Dans son arrêt, la Cour met en balance la nécessité de l’anonymat sur l’internet, « de nature à favoriser grandement la libre circulation des informations et des idées » avec le refus d’en faire le réceptacle de propos diffamatoires, injurieux ou qui attentent à la vie privée. Mais surtout, et ce surprenant distinguo n’a pas fini de faire couler l’encre, la Cour précise dans un communiqué que l’affaire ne concerne que les portails internet commerciaux qui mettent à la disposition des internautes des outils de publication de commentaires pour leurs contenus. Pour mieux enfoncer le clou, elle ajoute que l’affaire Delfi « ne concerne pas » les forums de discussion sur le Net ou les réseaux sociaux.
Facebook ne serait donc pas concerné par la jurisprudence Delfi. Ce qui promet, à l’avenir, de beaux imbroglios juridiques.
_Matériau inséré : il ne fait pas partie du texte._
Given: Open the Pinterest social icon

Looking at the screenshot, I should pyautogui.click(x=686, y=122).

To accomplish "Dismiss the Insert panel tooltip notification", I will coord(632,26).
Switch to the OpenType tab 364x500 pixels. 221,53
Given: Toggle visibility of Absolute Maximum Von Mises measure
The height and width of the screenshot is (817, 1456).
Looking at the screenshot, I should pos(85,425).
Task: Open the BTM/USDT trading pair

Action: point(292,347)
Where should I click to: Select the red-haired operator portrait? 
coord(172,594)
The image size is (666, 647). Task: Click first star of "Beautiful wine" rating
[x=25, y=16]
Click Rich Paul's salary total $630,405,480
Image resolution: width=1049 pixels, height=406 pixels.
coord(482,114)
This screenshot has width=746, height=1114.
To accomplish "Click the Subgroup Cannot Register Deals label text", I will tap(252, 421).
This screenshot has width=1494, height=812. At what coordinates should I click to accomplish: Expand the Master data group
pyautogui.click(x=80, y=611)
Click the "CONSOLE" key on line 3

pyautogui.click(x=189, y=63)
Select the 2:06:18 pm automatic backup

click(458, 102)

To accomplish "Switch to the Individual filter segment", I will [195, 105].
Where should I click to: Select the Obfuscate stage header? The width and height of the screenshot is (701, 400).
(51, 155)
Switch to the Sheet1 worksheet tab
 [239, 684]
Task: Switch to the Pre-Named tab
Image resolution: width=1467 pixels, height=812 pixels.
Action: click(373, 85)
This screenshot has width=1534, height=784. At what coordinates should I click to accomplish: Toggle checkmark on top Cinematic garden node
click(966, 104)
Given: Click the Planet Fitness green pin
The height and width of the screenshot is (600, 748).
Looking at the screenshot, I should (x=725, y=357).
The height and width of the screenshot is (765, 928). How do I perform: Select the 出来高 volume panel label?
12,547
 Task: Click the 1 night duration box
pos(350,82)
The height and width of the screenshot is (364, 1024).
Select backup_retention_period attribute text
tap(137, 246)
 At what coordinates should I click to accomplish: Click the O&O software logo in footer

Si la décision aura peu d’impact immédiat sur les législations nationales en vigueur, elle pourrait avoir un effet considérable sur l’exercice de la libre expression sur la Toile. De nombreux médias en ligne pourraient décider de fermer les commentaires qui prolongent la publication de leurs articles, estimant le risque d’un retour de manivelle trop élevé ou n’ayant pas les ressources nécessaires pour faire la surveillance de leurs sites en temps réel. L’effet d’une telle politique – on peut parler sans excès d’autocensure – sera probablement très dommageable, en restreignant de manière sensible l’espace public consacré au débat, fondamental pour l’exercice de la démocratie.